Jun 2017 2nd Edition

No choice but to be successful

Written by Hlengiwe Ngobese
When professional nurse Nomqondiso Mbhalo, 46, started raising chicks she had no idea it would motivate her to start an award-winning business.

Nomqondiso Mbhalo feeding pigs on her farm. Skills to improve food security. (Image: North West Premier's Office) (Image: Hlengiwe Ngobese)With her husband she owns the 46 hectare Simba Mabhele Farm in Marburg, on the south coast of KwaZulu-Natal.

Her farm received the Best Commercial Farm Award in the KwaZulu-Natal Department of Agriculture Female Farmer Awards. Simba Mabhele breeds and sells pigs and chickens to the market for meat production, has cows and harvests sugar cane annually.

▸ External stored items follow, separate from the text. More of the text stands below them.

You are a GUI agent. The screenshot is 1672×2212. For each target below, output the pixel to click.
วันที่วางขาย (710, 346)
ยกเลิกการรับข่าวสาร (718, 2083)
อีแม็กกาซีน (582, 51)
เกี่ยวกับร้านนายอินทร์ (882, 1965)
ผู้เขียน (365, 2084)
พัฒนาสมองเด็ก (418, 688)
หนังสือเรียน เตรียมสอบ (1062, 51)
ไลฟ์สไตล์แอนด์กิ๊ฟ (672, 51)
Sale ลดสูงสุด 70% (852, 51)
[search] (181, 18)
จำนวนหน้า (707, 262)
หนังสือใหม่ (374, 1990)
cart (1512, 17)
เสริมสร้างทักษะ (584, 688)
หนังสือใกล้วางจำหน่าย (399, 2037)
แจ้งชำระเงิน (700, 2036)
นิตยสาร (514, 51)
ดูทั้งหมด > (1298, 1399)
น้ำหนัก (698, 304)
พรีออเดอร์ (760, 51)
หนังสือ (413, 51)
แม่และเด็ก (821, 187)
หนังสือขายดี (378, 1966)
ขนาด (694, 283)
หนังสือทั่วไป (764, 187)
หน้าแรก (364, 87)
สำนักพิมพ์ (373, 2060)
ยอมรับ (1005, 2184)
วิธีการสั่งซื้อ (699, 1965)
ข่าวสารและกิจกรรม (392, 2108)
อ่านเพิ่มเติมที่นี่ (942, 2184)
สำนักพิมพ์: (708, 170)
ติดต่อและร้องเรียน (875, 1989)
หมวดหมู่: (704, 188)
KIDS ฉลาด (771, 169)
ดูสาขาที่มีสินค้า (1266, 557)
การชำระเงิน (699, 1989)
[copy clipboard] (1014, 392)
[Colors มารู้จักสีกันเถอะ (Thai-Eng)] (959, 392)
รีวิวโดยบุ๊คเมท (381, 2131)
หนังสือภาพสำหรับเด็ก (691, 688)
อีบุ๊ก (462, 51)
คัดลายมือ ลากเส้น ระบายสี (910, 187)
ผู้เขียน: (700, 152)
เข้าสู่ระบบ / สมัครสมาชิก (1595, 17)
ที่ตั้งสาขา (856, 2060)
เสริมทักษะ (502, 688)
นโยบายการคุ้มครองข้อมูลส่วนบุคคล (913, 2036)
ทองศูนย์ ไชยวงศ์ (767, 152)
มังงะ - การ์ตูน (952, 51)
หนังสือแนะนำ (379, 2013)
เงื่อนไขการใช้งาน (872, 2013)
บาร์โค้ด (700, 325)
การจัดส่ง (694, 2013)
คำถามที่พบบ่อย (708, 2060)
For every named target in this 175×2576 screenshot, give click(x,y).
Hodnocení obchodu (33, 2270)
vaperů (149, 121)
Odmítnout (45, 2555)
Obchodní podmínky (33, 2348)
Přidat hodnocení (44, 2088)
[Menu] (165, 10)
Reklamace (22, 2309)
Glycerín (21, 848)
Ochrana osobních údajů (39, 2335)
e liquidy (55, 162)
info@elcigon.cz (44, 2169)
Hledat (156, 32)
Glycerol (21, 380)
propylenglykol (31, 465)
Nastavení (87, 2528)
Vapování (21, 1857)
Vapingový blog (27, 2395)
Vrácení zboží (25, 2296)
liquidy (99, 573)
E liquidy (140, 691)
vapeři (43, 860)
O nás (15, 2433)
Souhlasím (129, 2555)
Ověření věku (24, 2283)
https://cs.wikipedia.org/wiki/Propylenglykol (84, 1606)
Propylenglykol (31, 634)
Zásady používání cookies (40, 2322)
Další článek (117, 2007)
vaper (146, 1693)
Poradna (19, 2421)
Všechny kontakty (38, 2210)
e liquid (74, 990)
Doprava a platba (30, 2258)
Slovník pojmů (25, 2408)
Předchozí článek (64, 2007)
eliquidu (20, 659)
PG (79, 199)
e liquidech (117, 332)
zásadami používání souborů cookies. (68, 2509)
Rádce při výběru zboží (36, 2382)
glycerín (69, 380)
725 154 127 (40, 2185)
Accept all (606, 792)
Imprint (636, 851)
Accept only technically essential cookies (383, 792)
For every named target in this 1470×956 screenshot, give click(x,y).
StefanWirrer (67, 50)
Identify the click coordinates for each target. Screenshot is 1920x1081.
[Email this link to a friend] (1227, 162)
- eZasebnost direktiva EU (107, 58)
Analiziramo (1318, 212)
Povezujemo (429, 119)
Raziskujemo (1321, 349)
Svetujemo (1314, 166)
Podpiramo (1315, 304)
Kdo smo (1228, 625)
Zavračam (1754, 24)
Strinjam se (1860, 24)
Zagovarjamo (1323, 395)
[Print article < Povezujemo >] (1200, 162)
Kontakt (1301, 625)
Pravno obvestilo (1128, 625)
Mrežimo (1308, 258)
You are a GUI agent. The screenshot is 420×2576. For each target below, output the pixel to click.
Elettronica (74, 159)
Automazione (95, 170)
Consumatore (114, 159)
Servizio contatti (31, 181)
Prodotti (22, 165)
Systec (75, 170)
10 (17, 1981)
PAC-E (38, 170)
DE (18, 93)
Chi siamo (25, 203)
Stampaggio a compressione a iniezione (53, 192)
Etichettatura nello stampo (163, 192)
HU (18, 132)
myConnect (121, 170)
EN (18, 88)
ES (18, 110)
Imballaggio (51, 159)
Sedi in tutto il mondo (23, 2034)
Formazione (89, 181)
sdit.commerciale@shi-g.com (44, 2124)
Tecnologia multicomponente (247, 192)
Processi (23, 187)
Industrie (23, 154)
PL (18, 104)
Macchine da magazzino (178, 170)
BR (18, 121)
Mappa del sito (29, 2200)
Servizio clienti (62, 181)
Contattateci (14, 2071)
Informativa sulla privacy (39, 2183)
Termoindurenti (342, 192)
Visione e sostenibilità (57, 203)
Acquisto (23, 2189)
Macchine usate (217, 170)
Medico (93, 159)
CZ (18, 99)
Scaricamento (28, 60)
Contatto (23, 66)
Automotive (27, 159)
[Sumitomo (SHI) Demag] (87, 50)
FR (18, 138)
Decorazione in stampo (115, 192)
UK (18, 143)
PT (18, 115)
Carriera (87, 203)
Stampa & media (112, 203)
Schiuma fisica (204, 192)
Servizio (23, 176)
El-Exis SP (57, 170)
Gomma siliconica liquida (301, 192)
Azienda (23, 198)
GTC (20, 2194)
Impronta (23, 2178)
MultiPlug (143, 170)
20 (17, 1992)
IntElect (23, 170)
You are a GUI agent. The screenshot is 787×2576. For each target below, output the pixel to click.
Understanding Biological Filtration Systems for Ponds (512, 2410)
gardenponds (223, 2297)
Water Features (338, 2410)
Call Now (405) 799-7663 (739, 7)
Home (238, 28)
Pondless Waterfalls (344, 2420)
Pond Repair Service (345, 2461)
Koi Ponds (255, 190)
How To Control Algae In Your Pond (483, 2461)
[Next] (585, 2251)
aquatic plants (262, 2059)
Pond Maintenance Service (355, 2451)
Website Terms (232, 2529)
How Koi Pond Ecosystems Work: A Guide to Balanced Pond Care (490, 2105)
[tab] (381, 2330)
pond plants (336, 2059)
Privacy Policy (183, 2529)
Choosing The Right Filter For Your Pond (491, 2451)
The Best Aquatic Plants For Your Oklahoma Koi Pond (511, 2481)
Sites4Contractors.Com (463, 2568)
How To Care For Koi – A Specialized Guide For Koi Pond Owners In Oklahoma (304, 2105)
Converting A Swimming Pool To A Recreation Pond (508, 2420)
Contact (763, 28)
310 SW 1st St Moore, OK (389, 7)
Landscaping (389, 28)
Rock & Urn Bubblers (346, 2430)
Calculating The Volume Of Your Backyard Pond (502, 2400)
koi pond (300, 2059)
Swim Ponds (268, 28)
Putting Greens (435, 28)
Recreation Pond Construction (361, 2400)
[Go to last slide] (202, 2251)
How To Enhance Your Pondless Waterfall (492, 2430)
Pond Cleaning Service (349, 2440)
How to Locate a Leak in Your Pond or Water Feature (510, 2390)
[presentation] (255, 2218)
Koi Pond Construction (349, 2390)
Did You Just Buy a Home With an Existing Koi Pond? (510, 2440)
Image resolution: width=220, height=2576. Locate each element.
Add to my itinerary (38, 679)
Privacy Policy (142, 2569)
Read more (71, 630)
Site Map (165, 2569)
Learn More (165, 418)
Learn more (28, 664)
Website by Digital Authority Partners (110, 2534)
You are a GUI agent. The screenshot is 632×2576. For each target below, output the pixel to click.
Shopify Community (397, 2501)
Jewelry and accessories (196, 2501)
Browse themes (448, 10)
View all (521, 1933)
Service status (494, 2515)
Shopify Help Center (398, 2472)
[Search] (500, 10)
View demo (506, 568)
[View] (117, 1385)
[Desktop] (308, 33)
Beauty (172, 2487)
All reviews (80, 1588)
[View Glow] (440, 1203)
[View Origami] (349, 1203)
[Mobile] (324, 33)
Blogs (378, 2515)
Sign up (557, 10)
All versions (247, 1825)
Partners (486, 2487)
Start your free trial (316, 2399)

The farm has 1 225 pigs and 5 000 chickens and on average sells 40 pigs a week and 300 chickens per fortnight. Mbhalo plans to increase the pig cell units from 120 to 400. 

Mbhalo, who resigned from her job to start the farm, said: “When we started this farm we didn’t have a start-up capital. We had to sell our home in Vunga and I took my package at work. We invested all that money here. We didn’t have a choice but to make it work. But that money was only for buying a farm. We needed R2-million to build for pigs and chickens.

“Luckily Old Mutual gave us that loan. It is still difficult to maintain the farm as we are still repaying that loan,” she says.

Mbhaolo employs 16 permanent workers and hires 30 casuals for planting and harvesting.

She says that since starting the farm in 2000 she has faced a number of challenges. The main one was buying pig feed. “At first we were planting our own maize – that helps a lot with feeding – but now we no longer planting because of drought. I had to buy food every week for
R60 000,” she said.

Babongile Hlophe, 54, a worker at Simba Mabhele farm, says she enjoys her work because it helps her to provide for her family.

“I don’t have any plans to move. One of my future plans is to start my own piggery as I have gained a lot of experience here. When I started working here, I used to rent. My employer has built me a four-room house for free,” she says.

Mbhalo tells aspiring farmers to be patient. “The farming business is not simple as it looks. You must have patience because you cannot start now and make money tomorrow. It is long process that requires patience and a love of farming.”

Mbhalo said the secrets to success are determination, commitment, exchanging experience with other farmers and a love of farming.